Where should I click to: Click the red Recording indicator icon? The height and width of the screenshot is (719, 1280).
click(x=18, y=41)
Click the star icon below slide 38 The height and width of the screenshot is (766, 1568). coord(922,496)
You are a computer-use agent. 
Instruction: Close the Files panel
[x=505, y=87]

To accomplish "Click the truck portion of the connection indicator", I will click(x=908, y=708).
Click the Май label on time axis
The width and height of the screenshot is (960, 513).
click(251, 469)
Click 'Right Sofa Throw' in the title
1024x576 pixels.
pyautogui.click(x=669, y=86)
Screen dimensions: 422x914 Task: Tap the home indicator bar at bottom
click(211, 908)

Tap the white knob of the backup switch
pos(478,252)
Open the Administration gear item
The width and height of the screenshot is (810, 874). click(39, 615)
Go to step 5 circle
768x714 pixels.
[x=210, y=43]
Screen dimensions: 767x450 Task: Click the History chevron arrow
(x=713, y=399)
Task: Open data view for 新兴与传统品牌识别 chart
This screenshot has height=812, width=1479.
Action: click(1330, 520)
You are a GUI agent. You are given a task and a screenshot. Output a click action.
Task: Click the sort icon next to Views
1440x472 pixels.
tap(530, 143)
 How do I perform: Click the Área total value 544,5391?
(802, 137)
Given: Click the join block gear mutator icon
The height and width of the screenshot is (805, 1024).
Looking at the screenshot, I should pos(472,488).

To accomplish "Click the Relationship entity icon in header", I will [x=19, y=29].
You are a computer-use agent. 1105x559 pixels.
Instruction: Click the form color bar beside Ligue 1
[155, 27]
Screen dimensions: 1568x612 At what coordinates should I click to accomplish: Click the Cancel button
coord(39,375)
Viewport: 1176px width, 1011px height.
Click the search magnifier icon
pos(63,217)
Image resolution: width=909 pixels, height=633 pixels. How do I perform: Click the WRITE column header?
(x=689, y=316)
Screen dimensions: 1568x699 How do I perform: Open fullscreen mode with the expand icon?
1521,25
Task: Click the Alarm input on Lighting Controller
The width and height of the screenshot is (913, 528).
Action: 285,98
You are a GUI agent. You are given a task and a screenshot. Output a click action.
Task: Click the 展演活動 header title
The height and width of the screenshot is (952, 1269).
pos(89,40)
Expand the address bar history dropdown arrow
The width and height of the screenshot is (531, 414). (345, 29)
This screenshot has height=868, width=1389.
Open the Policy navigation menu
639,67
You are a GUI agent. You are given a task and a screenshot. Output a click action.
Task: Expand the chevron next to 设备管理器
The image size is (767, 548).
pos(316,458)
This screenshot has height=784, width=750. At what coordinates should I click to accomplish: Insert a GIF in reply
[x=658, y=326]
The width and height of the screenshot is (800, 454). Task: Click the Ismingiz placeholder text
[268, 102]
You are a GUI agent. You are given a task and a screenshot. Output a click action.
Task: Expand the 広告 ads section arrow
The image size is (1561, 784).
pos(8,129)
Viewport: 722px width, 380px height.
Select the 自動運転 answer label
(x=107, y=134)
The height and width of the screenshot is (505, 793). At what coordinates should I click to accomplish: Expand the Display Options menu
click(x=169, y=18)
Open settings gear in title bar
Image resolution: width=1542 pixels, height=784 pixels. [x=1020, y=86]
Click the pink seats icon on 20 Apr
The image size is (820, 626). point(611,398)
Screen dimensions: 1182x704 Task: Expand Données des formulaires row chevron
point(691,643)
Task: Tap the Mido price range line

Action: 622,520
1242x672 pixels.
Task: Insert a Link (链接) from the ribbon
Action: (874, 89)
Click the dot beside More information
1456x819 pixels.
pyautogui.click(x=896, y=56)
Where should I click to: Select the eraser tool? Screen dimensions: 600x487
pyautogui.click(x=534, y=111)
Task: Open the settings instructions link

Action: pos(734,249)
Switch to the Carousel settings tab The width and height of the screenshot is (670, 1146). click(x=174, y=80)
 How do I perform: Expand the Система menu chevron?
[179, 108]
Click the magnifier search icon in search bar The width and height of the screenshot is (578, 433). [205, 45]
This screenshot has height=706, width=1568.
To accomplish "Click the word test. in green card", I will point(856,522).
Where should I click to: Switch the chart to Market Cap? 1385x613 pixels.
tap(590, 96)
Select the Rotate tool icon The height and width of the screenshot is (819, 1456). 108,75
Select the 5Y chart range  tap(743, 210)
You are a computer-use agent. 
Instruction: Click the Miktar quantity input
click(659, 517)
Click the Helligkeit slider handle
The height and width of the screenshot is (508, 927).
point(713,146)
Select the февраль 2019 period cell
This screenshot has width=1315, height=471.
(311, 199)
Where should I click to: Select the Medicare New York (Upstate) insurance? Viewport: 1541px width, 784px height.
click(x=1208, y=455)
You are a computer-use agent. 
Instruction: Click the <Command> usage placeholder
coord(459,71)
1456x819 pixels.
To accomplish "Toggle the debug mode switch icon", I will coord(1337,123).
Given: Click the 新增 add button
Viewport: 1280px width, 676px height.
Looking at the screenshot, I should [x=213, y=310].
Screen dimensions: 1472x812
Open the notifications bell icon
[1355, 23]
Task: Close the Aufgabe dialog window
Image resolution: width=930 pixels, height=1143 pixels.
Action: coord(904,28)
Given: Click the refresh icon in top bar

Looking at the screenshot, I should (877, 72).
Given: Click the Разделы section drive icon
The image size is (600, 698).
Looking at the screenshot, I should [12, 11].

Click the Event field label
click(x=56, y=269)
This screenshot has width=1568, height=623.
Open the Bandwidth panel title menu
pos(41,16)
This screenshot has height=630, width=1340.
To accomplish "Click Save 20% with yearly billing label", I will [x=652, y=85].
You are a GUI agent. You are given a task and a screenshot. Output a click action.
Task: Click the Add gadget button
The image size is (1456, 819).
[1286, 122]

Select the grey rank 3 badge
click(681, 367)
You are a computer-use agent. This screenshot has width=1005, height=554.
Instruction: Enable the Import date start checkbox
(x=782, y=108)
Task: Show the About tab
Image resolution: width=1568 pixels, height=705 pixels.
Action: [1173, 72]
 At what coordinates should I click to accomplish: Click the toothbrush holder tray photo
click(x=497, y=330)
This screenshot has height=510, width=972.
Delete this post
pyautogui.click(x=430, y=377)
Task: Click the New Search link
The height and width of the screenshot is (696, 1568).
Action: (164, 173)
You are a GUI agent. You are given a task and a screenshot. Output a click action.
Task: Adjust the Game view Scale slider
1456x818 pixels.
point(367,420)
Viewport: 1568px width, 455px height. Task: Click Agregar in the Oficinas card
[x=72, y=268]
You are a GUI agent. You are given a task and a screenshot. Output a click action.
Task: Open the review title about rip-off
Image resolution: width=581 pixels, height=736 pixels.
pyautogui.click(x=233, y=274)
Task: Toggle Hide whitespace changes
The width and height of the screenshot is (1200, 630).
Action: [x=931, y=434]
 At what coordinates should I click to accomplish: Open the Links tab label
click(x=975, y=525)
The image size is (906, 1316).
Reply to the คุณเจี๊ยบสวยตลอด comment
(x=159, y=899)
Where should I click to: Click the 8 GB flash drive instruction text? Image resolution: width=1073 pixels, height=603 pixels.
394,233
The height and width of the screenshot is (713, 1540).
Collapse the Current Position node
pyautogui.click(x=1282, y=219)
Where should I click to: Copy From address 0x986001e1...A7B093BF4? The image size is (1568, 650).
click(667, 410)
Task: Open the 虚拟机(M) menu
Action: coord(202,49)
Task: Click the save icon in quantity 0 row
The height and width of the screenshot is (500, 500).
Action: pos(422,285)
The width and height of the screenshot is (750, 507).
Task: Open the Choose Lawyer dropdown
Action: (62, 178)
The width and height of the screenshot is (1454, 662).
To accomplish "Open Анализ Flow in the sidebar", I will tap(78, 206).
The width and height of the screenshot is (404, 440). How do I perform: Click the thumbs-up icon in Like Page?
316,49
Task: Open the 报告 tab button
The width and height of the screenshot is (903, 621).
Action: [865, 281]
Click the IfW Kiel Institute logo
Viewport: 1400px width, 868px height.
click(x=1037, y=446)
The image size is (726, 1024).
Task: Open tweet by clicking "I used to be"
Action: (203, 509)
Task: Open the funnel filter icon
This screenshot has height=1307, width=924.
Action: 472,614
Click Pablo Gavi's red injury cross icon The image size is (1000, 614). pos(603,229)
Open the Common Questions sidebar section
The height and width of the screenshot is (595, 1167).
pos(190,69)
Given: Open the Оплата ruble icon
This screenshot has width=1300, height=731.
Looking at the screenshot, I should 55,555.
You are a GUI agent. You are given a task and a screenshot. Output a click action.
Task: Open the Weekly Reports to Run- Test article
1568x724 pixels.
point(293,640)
■ ■ ■ ■
--- Aim of the task ---
Display each line of the data where "Toggle" occurs.

--- Exercise response ---
To accomplish "Toggle the debug mode switch icon", I will coord(1337,123).
Task: Toggle Hide whitespace changes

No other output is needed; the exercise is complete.